_Extracted information_

■ ■ ■

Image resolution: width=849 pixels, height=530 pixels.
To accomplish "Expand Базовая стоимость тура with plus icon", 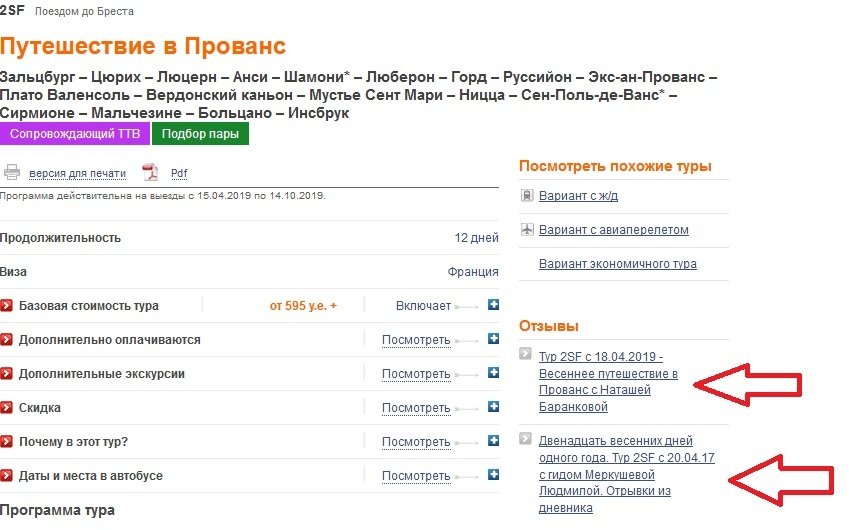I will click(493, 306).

■ ■ ■

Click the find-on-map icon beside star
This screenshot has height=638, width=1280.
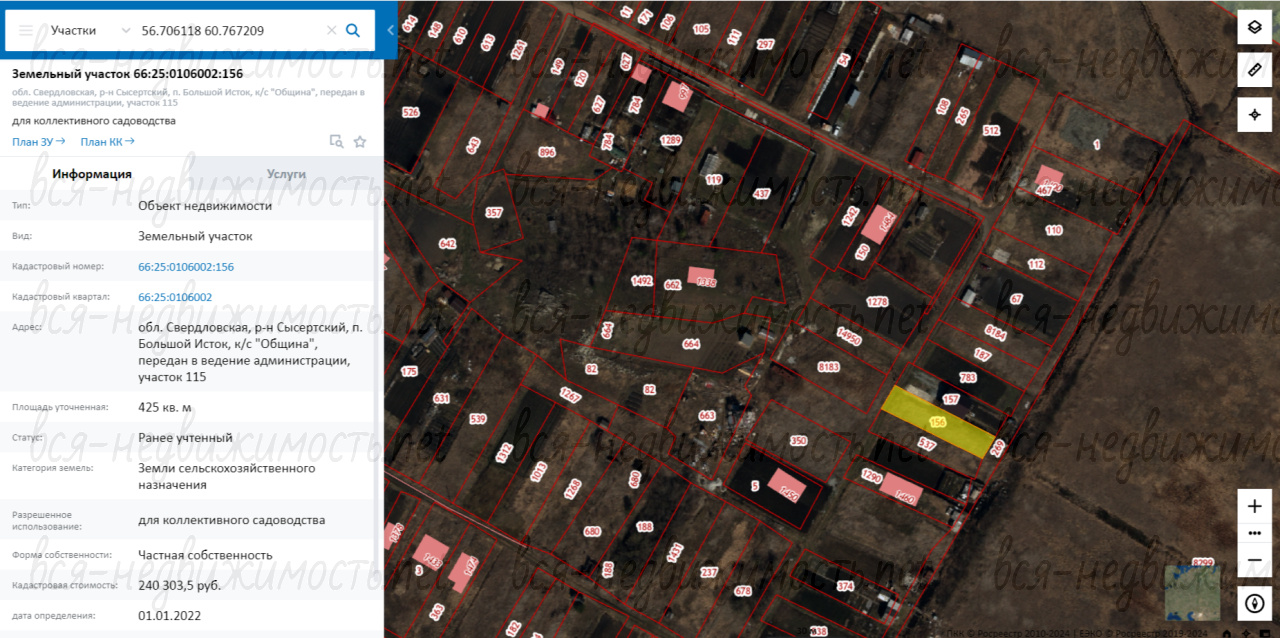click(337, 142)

■ ■ ■

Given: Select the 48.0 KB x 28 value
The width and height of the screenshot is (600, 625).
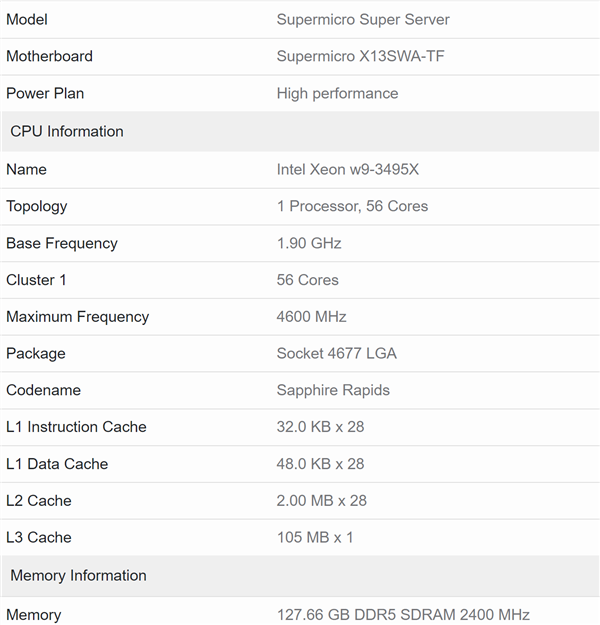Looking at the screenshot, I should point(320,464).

■ ■ ■

_The exercise_
Reproduce the rows verbatim from the line with "Given: Select the 48.0 KB x 28 value" to the line with "Looking at the", including both of those lines. Leave the pictures out of your answer.

_In response_
Given: Select the 48.0 KB x 28 value
The width and height of the screenshot is (600, 625).
Looking at the screenshot, I should point(320,464).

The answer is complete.